The Live! Value (also known as Live! 1024) is identical to the full Live! with the exception that it has color-coded plastic connectors instead of gold and does not include the extended digital I/O card. The original Sound Blaster Live! had a proprietary 9-pin mini-DIN connector for digital output that Creative referred to as the "Mini Din." This connector allowed the use of a microphone and digital speakers at the same time. This cannot be done with the value and base models of all subsequent Creative sound cards, as they share a single port for S/PDIF digital in/output and microphone connectivity. The Mini-DIN connection was not included in any subsequent Sound Blaster product, however owners of speaker systems that use this as the only digital input may buy an adapter from Creative.
An outside party has released free drivers for the sound card here: http://kxproject.com/
For details on the original Live! including the Gold edition, marketing strategy, and design faults, see Sound Blaster Live! (Original)
Released 1999  Includes Live! Drive IR
This card, marketed as a Sound Blaster Live!, did not have the full capabilities of the retail versions of Live! It used a different audio chip, not EMU10K1 but EMU10K1X, that is noticeably smaller with fewer pins.

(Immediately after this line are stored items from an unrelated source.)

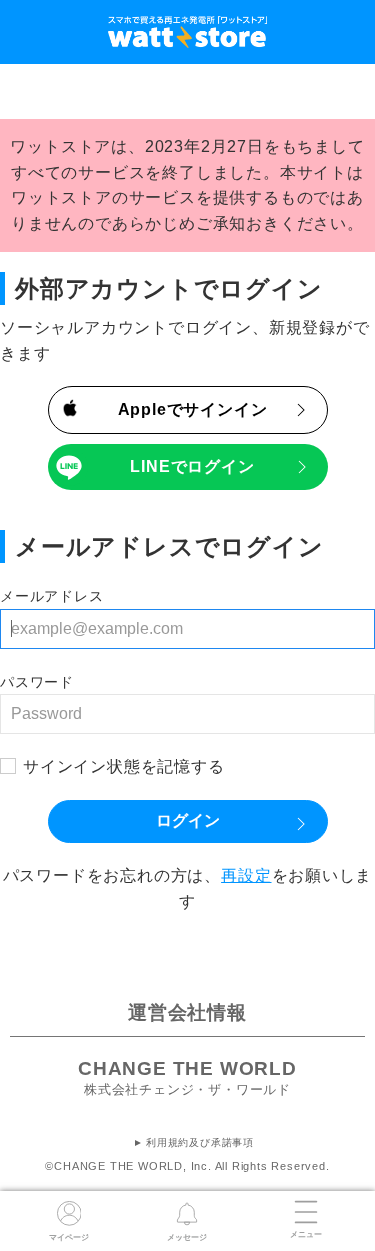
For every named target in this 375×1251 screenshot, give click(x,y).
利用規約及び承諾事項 (200, 1142)
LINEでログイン (192, 466)
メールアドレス (52, 596)
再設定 (246, 875)
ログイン (188, 820)
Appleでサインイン (193, 409)
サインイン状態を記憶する (124, 766)
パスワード (37, 682)
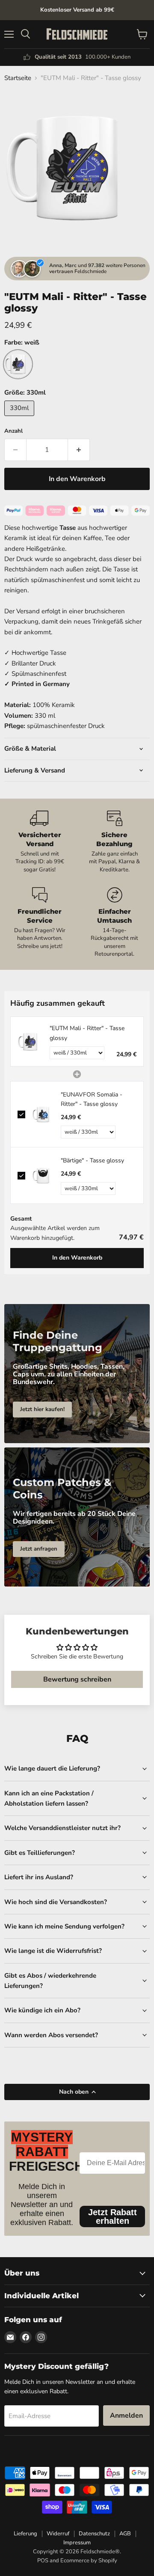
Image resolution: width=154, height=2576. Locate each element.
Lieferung (25, 2533)
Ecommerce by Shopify (88, 2560)
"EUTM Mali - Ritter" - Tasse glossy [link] (87, 1033)
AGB (125, 2533)
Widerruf (58, 2533)
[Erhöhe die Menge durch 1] (79, 450)
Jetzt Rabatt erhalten (112, 2216)
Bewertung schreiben (77, 1679)
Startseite (17, 78)
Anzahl (13, 431)
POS (42, 2560)
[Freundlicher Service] (39, 922)
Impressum (77, 2542)
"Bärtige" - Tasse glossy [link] (92, 1160)
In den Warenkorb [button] (77, 1258)
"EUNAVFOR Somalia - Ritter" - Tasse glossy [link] (91, 1099)
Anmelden (126, 2415)
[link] (30, 1041)
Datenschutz (94, 2533)
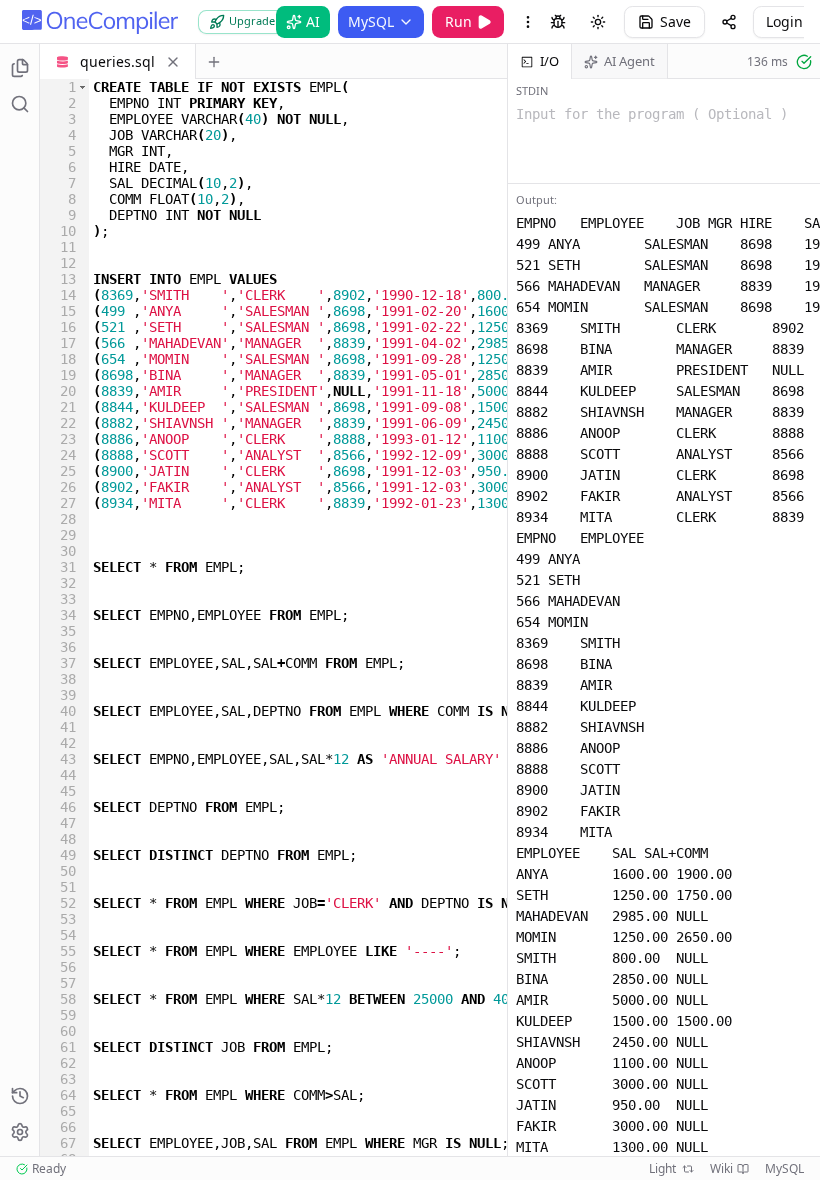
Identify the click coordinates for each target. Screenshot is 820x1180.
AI (313, 21)
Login (784, 21)
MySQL (371, 21)
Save (675, 21)
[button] (82, 87)
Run (458, 21)
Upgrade (252, 20)
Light (662, 1169)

The chip does not accelerate DirectSound in hardware, nor EAX. The sale of this board by Dell created some controversy because it was not obviously marketed as an inferior or cheaper product. The card can be identified by its part number (SB0200/0203). 
This was a later, improved model. The EMU10K1 chip was put back, as was hardware EAX/DirectSound/DirectSound3D acceleration. Nowadays there are working Windows drivers available for download from Creative's website (filename LiveDrvUni-Pack_ENG_.exe). It was recommended somewhere that all recording should be done in 48 kHz sampling rate, because there was an issue with hardware downsampling.
The Sound Blaster Live! 24-bit (SB0410) was not actually a member of the Sound Blaster Live! family, because it lacked the EMU10k1/10k2 processor. It was a stripped down version of the Audigy Value, with an SNR of 100 dB, software based EAX, no advanced resolution DVD-Audio Playback, and no Dolby Digital 5.1 or Dolby Digital EX 6.1 playback. A proof of this is that on Linux operating systems, when using the ALSA sound system, the module that is used for the Sound Blaster Live! 24-bit is snd-ca0106, while the module that is used by the Sound Blaster Live! is snd-emu10k1.
This was a professional version but under E-mu production line, E-mu were owned by Creative and developed the EMU10K1 chip featured on its Live! family. It featured professional functions such as effects with higher quality, front mounted drive bay panel with headphone output, double mic/line inputs with physical level control knobs, digital coax in/out on both pci card and drive bay, exclusively looking mixer with dB precision, phantom power for microphones (12V), ASIO, mixer presets, internal mixer rerouting, 64 midi channels, 32MB system RAM usage for SF2 (Gigabyte expandable in WinXP), future expandability through an extra Multi-Out Card. It also featured line in and line out; all analogue inputs and outputs were balanced quarter-inch/6.3mm TRS jacks.